Temos assistido a uma tendência crescente relativa à valorização das inúmeras profissões ligadas às áreas das ciências jurídicas em Portugal e no Mundo. O Mercado da advocacia na Capital cresce diariamente e tudo aponta para tempos frutíferos. Os factos são evidentes, nem sequer é necessária uma análise de factos concludentes ou previsionismos infundados, as grandes sociedades de advogados encontram um papel cada vez mais relevante no mundo civil. Se em 2021 as 30 maiores registaram uma faturação total de 518 milhões de euros, hoje, o número é bem mais relevante.
Há, porém, uma realidade que parece ser distante a este mundo, cuja ótica é totalmente fechada em torno de si própria, doença que, de resto, sempre padeceu. O Mercado algarvio é indiferente ao crescimento nacional e global. Pratica, para curiosidade de muitos, a máxime laboral e prestacional do “orgulhosamente sós”. Pergunta-se: de que interessa a Faro a faturação de Lisboa ou do Porto?
Esta triste mentalidade leva ao abandono que a região tem vindo desde a sua conceção. Se é verdade que as Instituições pouco ou nada se importam com o Algarve, também é facto que a população algarvia contribui para essa mesma inatividade. Nada fazer tornou-se o habitual, um imobilismo estático, plácido.
A solução passa por um projeto a longo prazo: a produção de talento e a fixação da qualidade. É precisamente nesta estratégia que entra o papel crucial da Universidade do Algarve. É indubitável o marco histórico e a capacidade transformadora que a UAlg teve desde a sua criação. A excelência da instituição promoveu projetos pião que são referência a nível nacional e mundial. O mesmo se deve passar com Direito.
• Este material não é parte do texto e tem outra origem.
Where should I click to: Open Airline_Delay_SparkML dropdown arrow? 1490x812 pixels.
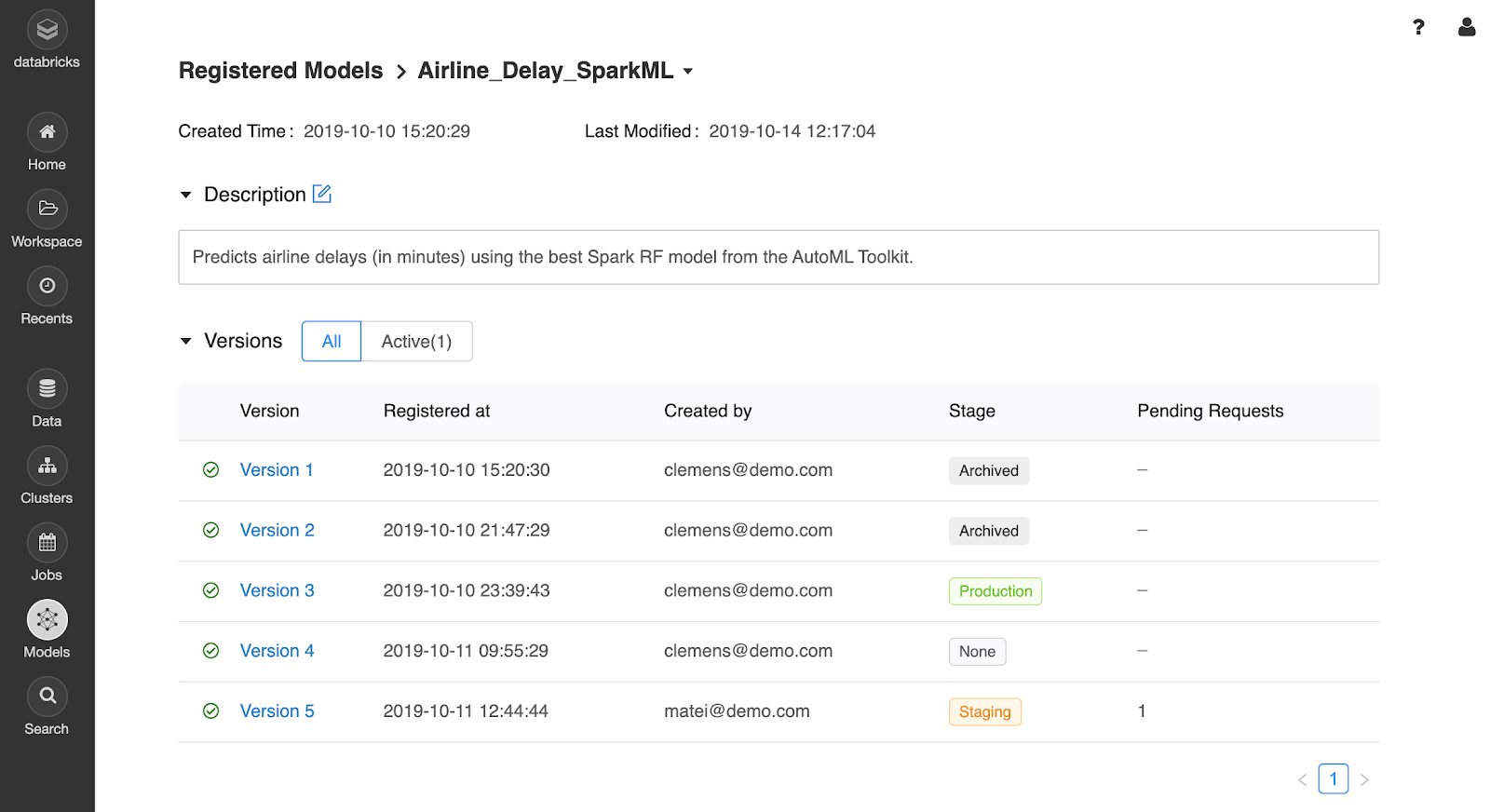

O Mercado Algarvio, note-se, latu sensu, encontra-se em crescimento e procura-se que este seja constante. Porém, a sociedade económico-financeira sem juristas é construída sem os alicerces necessários para prosperar devidamente. O grande capital, os investimentos avultados, que procura fixar-se no Algarve não confia nos algarvios… recorre, por isso, à capital. Há que reverter este pensamento. A região precisa de juízes, magistrados do Ministério Públicos, notários, advogados. A sociedade é alicerçada no pensamento do Direito e é necessário praticar o mesmo no Algarve.
Com um ensino universitário estruturado, como de resto, é praticado pela Universidade do Algarve permitirá fixar, captar e aproveitar talento jurídico que, num futuro, ainda que distante, revolucionará o mercado algarvio. É fundamental defender a criação de um Curso de Direito na UAlg – o mesmo se defenda para a integralidade do Curso de Medicina, após a realização do 12º ano.
O Algarve necessita de formação jurídica superior, própria para criar um ecossistema autónomo e competitivo. Cabe combater a persistência de uma cultura regional de baixa exigência institucional e reduzia ambição estratégica.